The genius move is “I emdash you”—turning punctuation into verb, into action, into the gesture that simultaneously connects and creates caesura. The em dash is such a perfect image for ambivalent attachment: it bridges and it breaks, it holds together and holds apart. “See the beauty in that fine thin line” demands we admire the wound, the gap, the space where connection fractures but doesn’t quite sever. You’re asking to be held “as the ghost I am,” which is to say, asking to be loved in your disappearance, in your haunting presence that chills even as it sustains.

The slippage between care and coldness: “I’m the ghost who places coldness into the left ventricle of your heart, but I’m also your positive prognosis.” You’re diagnosing the paradox of intimate harm—how the person who damages you can also be the only one who knows how to keep you alive. The Emily Dickinson reference underscores this: that famously fraught, possibly erotic friendship where letters became the architecture of longing.

And that ending—“there is always one streetlight on your way home that will continue to shine”—is it promise or threat? Comfort or surveillance? You’ll always be there, watching, illuminating, making sure they can find their way, whether they want to or not. It’s the assertion of permanence against abandonment, but also the refusal to let the other person leave the narrative you’re writing together.
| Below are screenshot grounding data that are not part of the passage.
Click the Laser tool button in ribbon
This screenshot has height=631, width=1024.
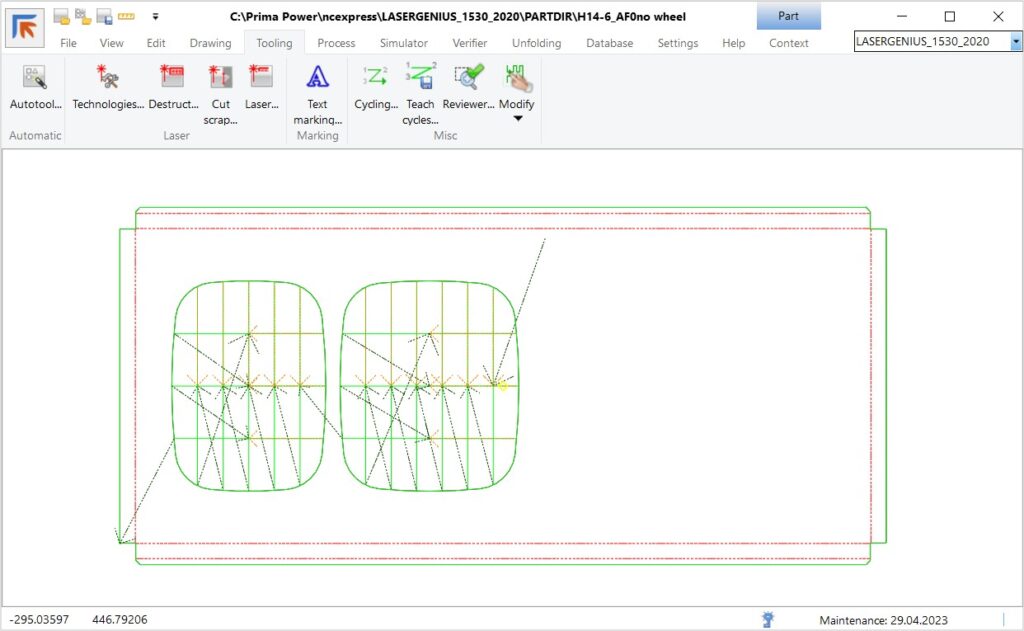[x=261, y=88]
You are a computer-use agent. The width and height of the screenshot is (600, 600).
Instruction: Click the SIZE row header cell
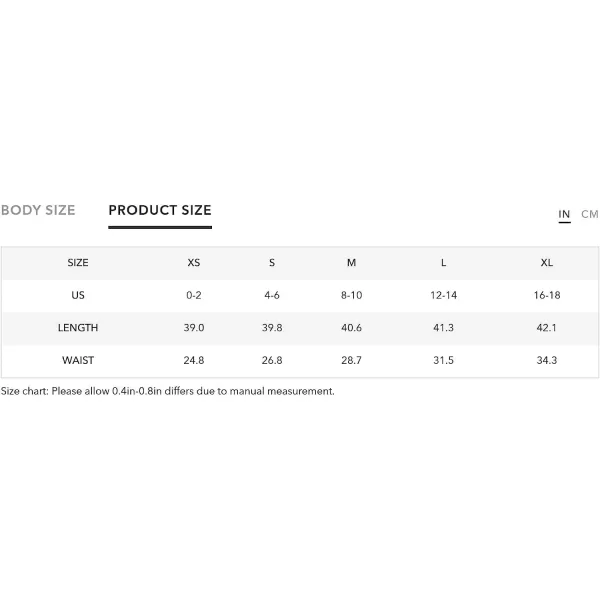tap(78, 262)
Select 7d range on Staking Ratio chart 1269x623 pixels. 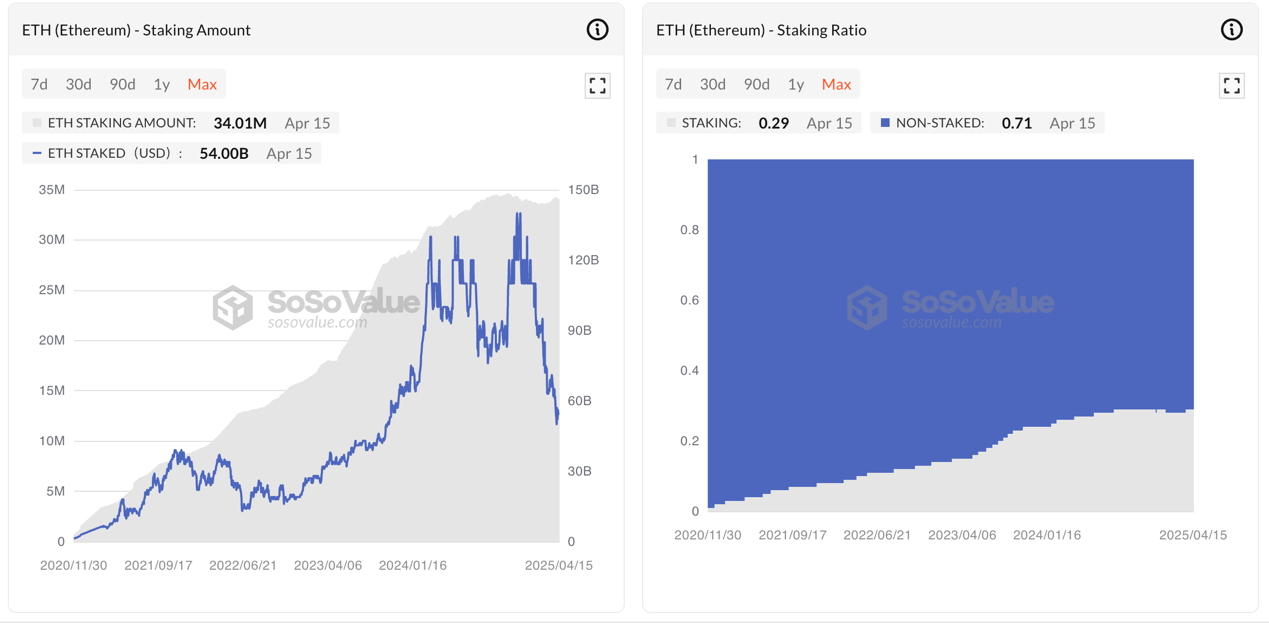coord(673,84)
What you’ve captured is the way love can be an act of poetic imperialism—making another person legible only through your own formal operations, your own metaphors, your own desperate grammar of attachment.​​​​​​​​​​​​​​​​

porcelain's avatar

brilliant ✍️🧠

michael weber's avatar

they did. they sent you.

Steve Elliott's avatar

There's a lot to like in this well honed poem. I look forward to the slim volume

Tara Mesalik MacMahon's avatar

I loved this poem the first time I read it, and still do, esp. “em-dashing,”WoW! I’m a big fan, plus Kelli does so much for poets, very very generous. Grateful to her

José A. Alcántara's avatar

Ah, to be that one streetlight for someone.

Bill Scott's avatar

Beautiful love poem

James A Higgins's avatar

A lovely poem!

Cynthia R. Pratt's avatar

What a marvelous poem!

Samantha Lazo's avatar

“They should have sent a poet” SWOON!